Not a cent of the money now remains to be returned to appellees, and no part of it was ever expended for appellant’s benefit, and yet it is insisted that unless this money is returned by appellant equity will afford him no relief. To say so, if the full value of the land was paid at the sale, is equivalent to saying that he must lose his land altogether, or the value of it, which practically amounts to the same thing. In short, the whole thing was a flagrant outrage on his rights, in palpable violation of law, and from which he has never received one cent’s advantage, and to say now he must pay the price of his land, in order to recover it, would be a simple denial of justice.
But even where one has personally enjoyed the benefit of the consideration for a conveyance of land while a minor, he is not bound in every case to restore the consideration before he is permitted to avoid his deed. The general rule is, that where the consideration of a conveyance by an infant has been expended, so that he is not in a condition to restore it, he may nevertheless avoid the conveyance. It is only when he still has the consideration that he will be compelled to return it. “l Wait’s Actions and Defences, 142. Any other rule would leave thoughtless, extravagant young persons at the mercy of sharpers and land sharks.

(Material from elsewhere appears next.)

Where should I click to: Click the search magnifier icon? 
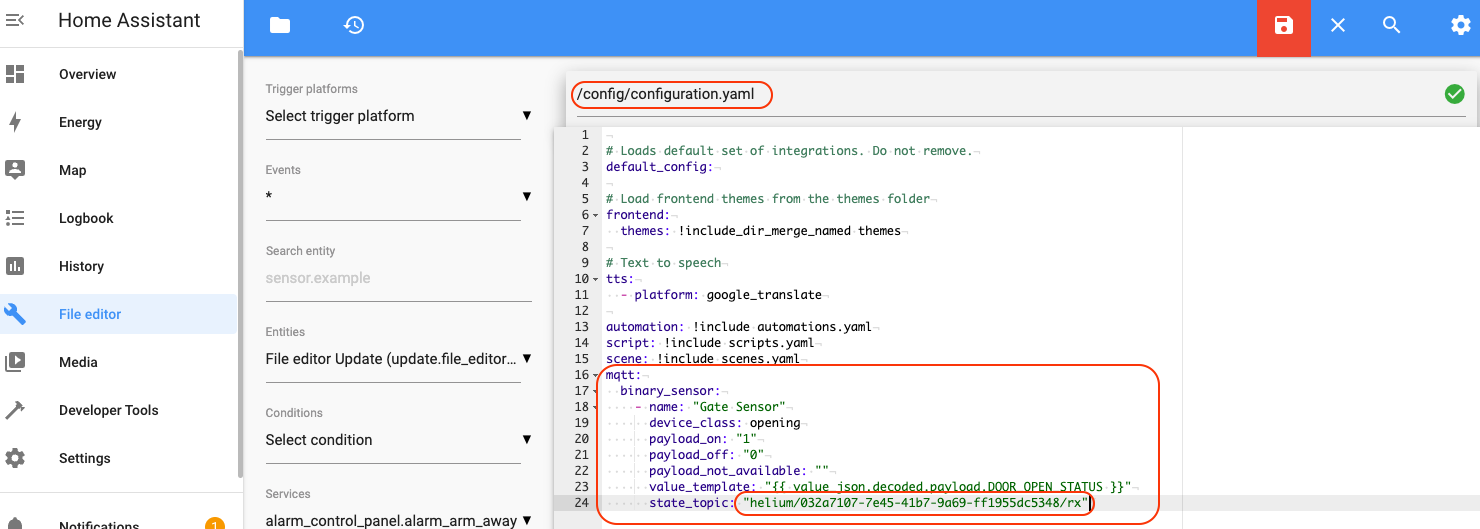click(1391, 26)
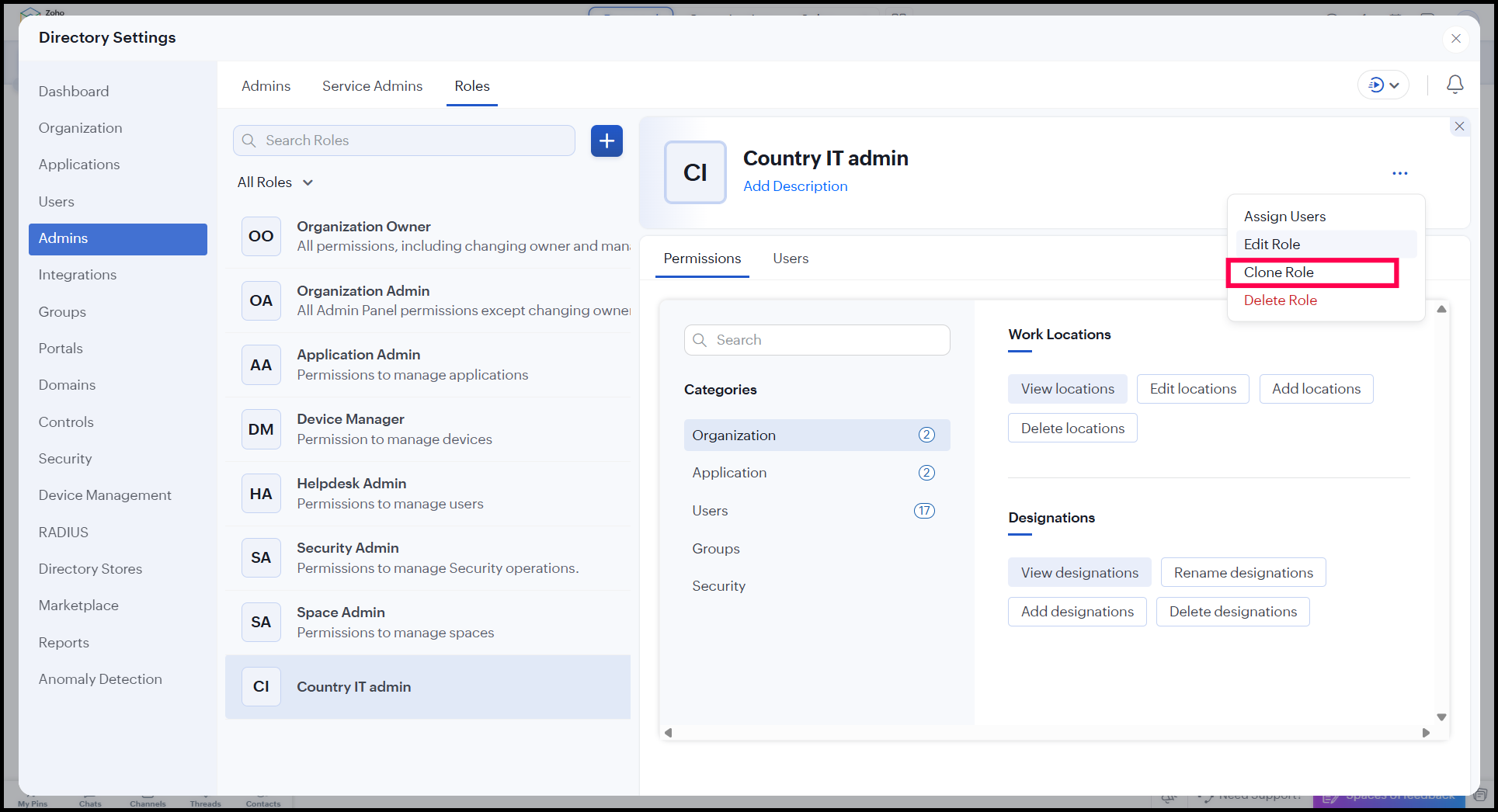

Inasmuch as the guardian of appellant would have had the right to collect the rents and profits of these lands, it may be that the moneys received by him from the purchasers at the so-called partition sale would, in equity, be treated as rents or compensation for the use of the lands during the time they were in their possession or the possession of their assignees, and if so, the purchase money would be a legitimate set-off against the claim of complainant for the rents and profits during the time he has been kept out of possession. But upon this question we at present decline to express any opinion. What is here suggested is done for the purpose solely of directing the attention of counsel to that phase of the case.
The decree of the circuit court is reversed, and the cause remanded, with. directions to overrule the demurrer to the bill, and permit the appellees to answer the same, if they shall be so advised.